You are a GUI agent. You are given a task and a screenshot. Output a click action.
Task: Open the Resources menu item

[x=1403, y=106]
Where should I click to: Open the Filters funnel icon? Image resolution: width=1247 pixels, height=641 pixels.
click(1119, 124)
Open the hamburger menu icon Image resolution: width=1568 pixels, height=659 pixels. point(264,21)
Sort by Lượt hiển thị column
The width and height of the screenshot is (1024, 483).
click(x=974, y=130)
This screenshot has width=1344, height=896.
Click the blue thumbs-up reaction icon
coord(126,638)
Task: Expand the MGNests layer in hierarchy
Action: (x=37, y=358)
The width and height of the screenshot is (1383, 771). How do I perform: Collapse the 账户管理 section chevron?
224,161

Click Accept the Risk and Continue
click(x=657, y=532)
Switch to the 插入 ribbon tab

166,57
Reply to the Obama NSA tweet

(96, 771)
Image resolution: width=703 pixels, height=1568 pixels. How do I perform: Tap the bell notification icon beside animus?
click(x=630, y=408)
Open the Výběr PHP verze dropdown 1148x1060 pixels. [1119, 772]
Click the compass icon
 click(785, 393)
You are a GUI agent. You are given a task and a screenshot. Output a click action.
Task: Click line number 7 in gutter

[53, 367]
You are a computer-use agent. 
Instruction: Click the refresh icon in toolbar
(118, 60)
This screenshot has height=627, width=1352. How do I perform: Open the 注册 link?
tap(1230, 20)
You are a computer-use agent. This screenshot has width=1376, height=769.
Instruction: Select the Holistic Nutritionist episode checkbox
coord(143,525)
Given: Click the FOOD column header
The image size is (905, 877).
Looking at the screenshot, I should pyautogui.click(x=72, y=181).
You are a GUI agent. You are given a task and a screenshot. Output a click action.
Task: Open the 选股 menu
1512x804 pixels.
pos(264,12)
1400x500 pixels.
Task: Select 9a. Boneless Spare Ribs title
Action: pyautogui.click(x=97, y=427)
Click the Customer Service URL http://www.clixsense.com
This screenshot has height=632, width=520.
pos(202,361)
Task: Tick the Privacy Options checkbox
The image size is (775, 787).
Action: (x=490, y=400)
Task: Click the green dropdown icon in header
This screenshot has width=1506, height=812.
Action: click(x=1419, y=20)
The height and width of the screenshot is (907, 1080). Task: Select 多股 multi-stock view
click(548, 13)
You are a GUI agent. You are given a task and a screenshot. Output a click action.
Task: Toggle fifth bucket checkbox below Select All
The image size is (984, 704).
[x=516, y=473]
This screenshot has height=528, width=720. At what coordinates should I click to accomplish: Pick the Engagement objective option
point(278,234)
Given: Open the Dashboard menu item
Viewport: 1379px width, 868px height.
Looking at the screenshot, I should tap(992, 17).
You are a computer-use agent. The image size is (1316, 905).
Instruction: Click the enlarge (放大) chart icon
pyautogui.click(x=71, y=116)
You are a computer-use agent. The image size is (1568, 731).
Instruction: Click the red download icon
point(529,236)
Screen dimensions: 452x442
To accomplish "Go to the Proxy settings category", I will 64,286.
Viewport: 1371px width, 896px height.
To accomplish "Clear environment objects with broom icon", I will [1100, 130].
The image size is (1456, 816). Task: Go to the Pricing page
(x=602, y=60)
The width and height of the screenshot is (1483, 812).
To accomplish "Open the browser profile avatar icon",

********

**BRIEF**
Arrange the lines above, from the first one through the line that contains "Action: click(x=1419, y=20)", both included, as a Markdown table with the columns Row and Line text, leaving out blank lines.

**SOLUTION FOR THIS PROBLEM**
| Row | Line text |
|---|---|
| 1 | You are a GUI agent. You are given a task and a screenshot. Output a click action. |
| 2 | Task: Open the Resources menu item |
| 3 | [x=1403, y=106] |
| 4 | Where should I click to: Open the Filters funnel icon? Image resolution: width=1247 pixels, height=641 pixels. |
| 5 | click(1119, 124) |
| 6 | Open the hamburger menu icon Image resolution: width=1568 pixels, height=659 pixels. point(264,21) |
| 7 | Sort by Lượt hiển thị column |
| 8 | The width and height of the screenshot is (1024, 483). |
| 9 | click(x=974, y=130) |
| 10 | This screenshot has width=1344, height=896. |
| 11 | Click the blue thumbs-up reaction icon |
| 12 | coord(126,638) |
| 13 | Task: Expand the MGNests layer in hierarchy |
| 14 | Action: (x=37, y=358) |
| 15 | The width and height of the screenshot is (1383, 771). How do I perform: Collapse the 账户管理 section chevron? |
| 16 | 224,161 |
| 17 | Click Accept the Risk and Continue |
| 18 | click(x=657, y=532) |
| 19 | Switch to the 插入 ribbon tab |
| 20 | 166,57 |
| 21 | Reply to the Obama NSA tweet |
| 22 | (96, 771) |
| 23 | Image resolution: width=703 pixels, height=1568 pixels. How do I perform: Tap the bell notification icon beside animus? |
| 24 | click(x=630, y=408) |
| 25 | Open the Výběr PHP verze dropdown 1148x1060 pixels. [1119, 772] |
| 26 | Click the compass icon |
| 27 |  click(785, 393) |
| 28 | You are a GUI agent. You are given a task and a screenshot. Output a click action. |
| 29 | Task: Click line number 7 in gutter |
| 30 | [53, 367] |
| 31 | You are a computer-use agent.  |
| 32 | Instruction: Click the refresh icon in toolbar |
| 33 | (118, 60) |
| 34 | This screenshot has height=627, width=1352. How do I perform: Open the 注册 link? |
| 35 | tap(1230, 20) |
| 36 | You are a computer-use agent. This screenshot has width=1376, height=769. |
| 37 | Instruction: Select the Holistic Nutritionist episode checkbox |
| 38 | coord(143,525) |
| 39 | Given: Click the FOOD column header |
| 40 | The image size is (905, 877). |
| 41 | Looking at the screenshot, I should pyautogui.click(x=72, y=181). |
| 42 | You are a GUI agent. You are given a task and a screenshot. Output a click action. |
| 43 | Task: Open the 选股 menu |
| 44 | 1512x804 pixels. |
| 45 | pos(264,12) |
| 46 | 1400x500 pixels. |
| 47 | Task: Select 9a. Boneless Spare Ribs title |
| 48 | Action: pyautogui.click(x=97, y=427) |
| 49 | Click the Customer Service URL http://www.clixsense.com |
| 50 | This screenshot has height=632, width=520. |
| 51 | pos(202,361) |
| 52 | Task: Tick the Privacy Options checkbox |
| 53 | The image size is (775, 787). |
| 54 | Action: (x=490, y=400) |
| 55 | Task: Click the green dropdown icon in header |
| 56 | This screenshot has width=1506, height=812. |
| 57 | Action: click(x=1419, y=20) |